■ **WORK REQUIRED**
In the records below, find the line with "Given: Click the DE / NL column header" and the line with "Given: Click the cut-off". Print both exactly, along with every line between them, and no other line.

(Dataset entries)
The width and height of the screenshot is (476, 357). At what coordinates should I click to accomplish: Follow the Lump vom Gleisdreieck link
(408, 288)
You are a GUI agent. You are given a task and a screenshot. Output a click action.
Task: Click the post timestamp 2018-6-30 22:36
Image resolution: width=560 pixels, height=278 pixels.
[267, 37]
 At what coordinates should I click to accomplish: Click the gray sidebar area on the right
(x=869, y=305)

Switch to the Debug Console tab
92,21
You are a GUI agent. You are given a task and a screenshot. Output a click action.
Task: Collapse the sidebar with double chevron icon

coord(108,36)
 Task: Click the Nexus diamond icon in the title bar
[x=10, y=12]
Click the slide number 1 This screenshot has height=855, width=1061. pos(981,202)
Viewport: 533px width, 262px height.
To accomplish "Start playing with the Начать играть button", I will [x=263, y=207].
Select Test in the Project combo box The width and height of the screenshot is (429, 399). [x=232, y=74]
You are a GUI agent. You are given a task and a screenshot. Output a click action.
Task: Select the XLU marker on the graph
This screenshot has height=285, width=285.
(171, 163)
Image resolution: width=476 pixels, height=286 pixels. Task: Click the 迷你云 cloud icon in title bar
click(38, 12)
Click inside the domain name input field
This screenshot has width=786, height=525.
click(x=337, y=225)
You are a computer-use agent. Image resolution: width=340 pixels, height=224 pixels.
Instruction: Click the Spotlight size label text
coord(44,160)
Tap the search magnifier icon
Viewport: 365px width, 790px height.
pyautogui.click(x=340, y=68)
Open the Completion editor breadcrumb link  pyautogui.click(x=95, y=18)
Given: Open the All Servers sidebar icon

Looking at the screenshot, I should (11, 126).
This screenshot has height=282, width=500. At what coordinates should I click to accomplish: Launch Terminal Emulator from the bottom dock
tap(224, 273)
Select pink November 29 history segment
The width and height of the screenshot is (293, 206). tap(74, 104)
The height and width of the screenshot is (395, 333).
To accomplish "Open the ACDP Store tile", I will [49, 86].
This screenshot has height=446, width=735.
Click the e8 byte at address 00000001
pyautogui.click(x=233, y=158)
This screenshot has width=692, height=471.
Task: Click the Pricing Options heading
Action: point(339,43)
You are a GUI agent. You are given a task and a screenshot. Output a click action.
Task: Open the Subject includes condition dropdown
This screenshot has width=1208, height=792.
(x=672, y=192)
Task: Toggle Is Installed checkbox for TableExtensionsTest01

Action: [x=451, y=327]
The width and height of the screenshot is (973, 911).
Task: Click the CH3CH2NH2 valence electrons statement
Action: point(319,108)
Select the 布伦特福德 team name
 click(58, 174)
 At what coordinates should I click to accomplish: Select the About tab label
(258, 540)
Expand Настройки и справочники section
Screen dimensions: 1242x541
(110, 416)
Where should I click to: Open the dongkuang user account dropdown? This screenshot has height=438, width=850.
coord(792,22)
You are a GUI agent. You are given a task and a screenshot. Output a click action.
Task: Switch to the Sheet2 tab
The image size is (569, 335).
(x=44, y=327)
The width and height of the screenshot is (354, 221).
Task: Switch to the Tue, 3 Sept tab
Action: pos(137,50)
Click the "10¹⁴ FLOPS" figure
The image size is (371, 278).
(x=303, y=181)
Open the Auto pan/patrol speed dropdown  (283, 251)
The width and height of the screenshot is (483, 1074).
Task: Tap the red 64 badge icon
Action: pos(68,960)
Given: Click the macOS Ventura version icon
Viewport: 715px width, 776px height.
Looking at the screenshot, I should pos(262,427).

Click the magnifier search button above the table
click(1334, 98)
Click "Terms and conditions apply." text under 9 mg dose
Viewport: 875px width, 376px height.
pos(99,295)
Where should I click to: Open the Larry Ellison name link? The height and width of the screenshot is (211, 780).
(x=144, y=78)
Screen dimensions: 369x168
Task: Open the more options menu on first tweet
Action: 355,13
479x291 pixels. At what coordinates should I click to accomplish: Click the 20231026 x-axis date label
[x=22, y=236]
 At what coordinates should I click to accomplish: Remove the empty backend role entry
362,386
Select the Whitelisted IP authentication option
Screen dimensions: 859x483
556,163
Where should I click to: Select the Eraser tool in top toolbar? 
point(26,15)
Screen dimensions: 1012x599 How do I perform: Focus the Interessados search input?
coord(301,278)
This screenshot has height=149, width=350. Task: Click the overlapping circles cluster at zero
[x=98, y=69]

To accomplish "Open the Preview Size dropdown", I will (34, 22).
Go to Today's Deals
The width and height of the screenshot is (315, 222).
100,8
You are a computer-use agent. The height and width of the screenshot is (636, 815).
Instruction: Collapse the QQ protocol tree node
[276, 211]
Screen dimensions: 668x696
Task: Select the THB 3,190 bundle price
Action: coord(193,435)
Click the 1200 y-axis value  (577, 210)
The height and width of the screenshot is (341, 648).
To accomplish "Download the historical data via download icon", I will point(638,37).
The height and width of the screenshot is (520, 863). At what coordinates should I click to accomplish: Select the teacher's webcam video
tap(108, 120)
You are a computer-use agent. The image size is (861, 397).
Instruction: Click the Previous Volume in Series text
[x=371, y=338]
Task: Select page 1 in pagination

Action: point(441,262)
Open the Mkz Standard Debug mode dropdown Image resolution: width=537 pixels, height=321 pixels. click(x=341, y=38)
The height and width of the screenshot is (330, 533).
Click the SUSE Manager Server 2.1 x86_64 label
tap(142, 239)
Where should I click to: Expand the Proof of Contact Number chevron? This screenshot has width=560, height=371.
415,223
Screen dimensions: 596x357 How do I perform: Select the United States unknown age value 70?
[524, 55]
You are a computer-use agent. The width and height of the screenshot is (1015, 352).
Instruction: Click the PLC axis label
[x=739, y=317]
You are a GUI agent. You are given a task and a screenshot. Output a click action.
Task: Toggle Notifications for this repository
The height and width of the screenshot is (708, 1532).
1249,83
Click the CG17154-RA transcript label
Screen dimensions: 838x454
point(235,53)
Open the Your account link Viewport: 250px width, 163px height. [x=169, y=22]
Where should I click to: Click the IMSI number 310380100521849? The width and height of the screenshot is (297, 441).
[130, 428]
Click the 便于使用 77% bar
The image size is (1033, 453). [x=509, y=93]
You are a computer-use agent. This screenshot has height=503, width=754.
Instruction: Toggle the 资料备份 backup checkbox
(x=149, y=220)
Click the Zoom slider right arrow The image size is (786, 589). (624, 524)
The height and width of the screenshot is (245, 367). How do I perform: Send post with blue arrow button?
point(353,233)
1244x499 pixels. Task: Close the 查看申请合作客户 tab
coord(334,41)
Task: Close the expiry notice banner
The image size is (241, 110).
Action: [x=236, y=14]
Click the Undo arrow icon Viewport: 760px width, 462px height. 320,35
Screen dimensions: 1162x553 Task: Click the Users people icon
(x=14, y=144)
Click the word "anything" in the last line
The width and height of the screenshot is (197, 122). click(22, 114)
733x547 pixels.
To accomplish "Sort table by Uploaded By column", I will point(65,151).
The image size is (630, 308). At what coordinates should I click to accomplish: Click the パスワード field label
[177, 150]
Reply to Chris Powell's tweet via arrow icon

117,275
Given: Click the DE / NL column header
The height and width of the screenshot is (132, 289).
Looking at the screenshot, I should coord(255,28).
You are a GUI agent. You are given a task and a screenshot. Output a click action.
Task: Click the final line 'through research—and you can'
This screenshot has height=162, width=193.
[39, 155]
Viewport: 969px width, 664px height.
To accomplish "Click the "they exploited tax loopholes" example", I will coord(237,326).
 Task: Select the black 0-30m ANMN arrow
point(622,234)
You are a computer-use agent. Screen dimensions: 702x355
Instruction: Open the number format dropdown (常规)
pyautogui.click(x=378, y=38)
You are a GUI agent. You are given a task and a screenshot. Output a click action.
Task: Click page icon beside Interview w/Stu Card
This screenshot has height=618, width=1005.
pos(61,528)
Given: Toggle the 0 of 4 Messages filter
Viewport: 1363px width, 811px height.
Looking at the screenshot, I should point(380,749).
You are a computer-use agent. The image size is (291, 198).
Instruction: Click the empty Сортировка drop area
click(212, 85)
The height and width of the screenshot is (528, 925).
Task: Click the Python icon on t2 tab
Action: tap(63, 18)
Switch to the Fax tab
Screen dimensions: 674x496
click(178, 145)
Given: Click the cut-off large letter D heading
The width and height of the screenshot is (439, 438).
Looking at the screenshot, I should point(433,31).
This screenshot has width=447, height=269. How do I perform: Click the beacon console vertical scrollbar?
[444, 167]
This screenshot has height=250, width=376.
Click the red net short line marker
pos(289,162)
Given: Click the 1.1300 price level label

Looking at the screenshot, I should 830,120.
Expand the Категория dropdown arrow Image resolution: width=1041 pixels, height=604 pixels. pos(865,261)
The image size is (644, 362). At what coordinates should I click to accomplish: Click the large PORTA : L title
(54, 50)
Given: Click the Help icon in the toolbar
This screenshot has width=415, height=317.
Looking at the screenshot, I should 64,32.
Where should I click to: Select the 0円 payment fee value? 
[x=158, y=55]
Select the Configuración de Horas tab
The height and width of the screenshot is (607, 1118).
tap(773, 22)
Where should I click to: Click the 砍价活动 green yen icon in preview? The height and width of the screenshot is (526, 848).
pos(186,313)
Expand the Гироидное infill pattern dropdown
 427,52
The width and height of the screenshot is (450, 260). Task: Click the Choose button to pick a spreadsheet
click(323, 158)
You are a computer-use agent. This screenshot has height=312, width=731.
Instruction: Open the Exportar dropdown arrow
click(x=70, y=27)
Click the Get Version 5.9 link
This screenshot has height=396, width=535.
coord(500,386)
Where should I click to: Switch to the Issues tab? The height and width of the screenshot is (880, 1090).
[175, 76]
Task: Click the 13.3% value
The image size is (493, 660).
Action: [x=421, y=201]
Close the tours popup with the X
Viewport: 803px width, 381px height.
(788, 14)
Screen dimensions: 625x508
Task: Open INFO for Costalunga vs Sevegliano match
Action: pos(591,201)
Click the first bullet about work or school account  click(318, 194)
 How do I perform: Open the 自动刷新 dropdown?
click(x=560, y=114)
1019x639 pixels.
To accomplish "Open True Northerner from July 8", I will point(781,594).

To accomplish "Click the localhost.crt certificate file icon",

■ **EXERCISE RESPONSE**
Given: Click the DE / NL column header
The height and width of the screenshot is (132, 289).
Looking at the screenshot, I should coord(255,28).
You are a GUI agent. You are given a task and a screenshot. Output a click action.
Task: Click the final line 'through research—and you can'
This screenshot has height=162, width=193.
[39, 155]
Viewport: 969px width, 664px height.
To accomplish "Click the "they exploited tax loopholes" example", I will coord(237,326).
 Task: Select the black 0-30m ANMN arrow
point(622,234)
You are a computer-use agent. Screen dimensions: 702x355
Instruction: Open the number format dropdown (常规)
pyautogui.click(x=378, y=38)
You are a GUI agent. You are given a task and a screenshot. Output a click action.
Task: Click page icon beside Interview w/Stu Card
This screenshot has height=618, width=1005.
pos(61,528)
Given: Toggle the 0 of 4 Messages filter
Viewport: 1363px width, 811px height.
Looking at the screenshot, I should point(380,749).
You are a computer-use agent. The image size is (291, 198).
Instruction: Click the empty Сортировка drop area
click(212, 85)
The height and width of the screenshot is (528, 925).
Task: Click the Python icon on t2 tab
Action: tap(63, 18)
Switch to the Fax tab
Screen dimensions: 674x496
click(178, 145)
Given: Click the cut-off large letter D heading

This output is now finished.